University of Leeds

CHASE

CHASE

W. A. Mozart: Violin and Viola Duos — the 'Uppingham' collection - Part D

TITLE PAGE, Abstract, Acknowledgements, Citation 
Part A: INTRODUCTION (David Milsom & Clive Brown)
Part B: FERDINAND DAVID’S EDITION IN HISTORICAL CONTEXT (David Milsom) 
Part C: PERFORMING FERDINAND DAVID’S REALISATION OF THE MOZART VIOLIN & VIOLA DUOS (David Milsom & Clive Brown) 
Part D: EXPERIMENTAL RECORDINGS (Clive Brown – violin; David Milsom – viola) 
Part E: CONCLUSIONS (David Milsom) 
Part F: LIST OF REFERENCES 

_______________________________________________________________

Part D: EXPERIMENTAL RECORDINGS (Clive Brown – violin; David Milsom – viola)

D1. Technical Introduction (David Milsom)

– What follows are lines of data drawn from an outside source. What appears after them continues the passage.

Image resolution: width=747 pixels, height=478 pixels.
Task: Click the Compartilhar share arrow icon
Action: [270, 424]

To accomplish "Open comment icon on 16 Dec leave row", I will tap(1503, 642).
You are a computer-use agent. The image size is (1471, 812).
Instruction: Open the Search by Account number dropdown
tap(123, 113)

The Duos were recorded in St Paul’s Hall, University of Huddersfield, on September 11th and 12th, 2013, with the assistance of the University of Huddersfield Studios team, under the supervision of Dr Robert Davis (who completed the editing process). The recordings were produced by Ruth Milsom. As was the case with the recordings made during his AHRC Fellowship in the Creative and Performing Arts at Leeds (2006-9), the intention was to employ minimal editing, balancing avoidance of particularly egregious errors with maintaining the ethos of live performance. The results are far from flawless technically; one hears, for example, discrepancies of intonation, often through the fluctuating pitch of the period-appropriate gut strings, but of course this is a problem highly likely to have been encountered by musicians performing in the Leipzig Gewandhaus in the 19th century. A few edits have helped to tidy the performances, but we did not want to create a 'patchwork' performance and prized the spontaneity of performing style above absolute technical precision.

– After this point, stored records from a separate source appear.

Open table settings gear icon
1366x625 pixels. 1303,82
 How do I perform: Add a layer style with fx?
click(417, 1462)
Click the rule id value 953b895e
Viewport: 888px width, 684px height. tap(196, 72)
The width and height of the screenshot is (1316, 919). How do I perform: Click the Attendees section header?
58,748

The listener will hear quite clearly our sparing use of vibrato, and readiness to employ the portamento. These align with David's fingerings and in some cases in the viola part where markings are scant (in the G-Major Duo especially) additional fingerings cognate with what we understand of David's own practices were inserted. On a more general level, we attempted to practise the kinds of tempo flexibility relevant to David's style. Overall/aggregate changes of tempo (often misleadingly termed 'rubato' in more recent times) have been avoided, except for where these are indicated in the score. What is evident (and necessarily somewhat experimental) is the attempt to practise an informality of rhythmic realisation – often playing equally-notated groups of notes unequally – as a reflection of the practices documented in numerous 18th- and 19th-century writings, and audible on recordings by musicians such as Joseph Joachim, Marie Soldat, Karl Klingler and Carl Reinecke. These (extempore) departures from the more-or-less literal meaning of the notated text seem to underpin the freer attitude to performance evident in this style and period. The listener will hear such freedoms rather more in evidence on the repeats of exposition sections and thematic material otherwise, in order that the performance itself embodies a degree of ‘development’ as implied by 19th-century aesthetic theories (see, for example, Milsom, 2003: 189-204).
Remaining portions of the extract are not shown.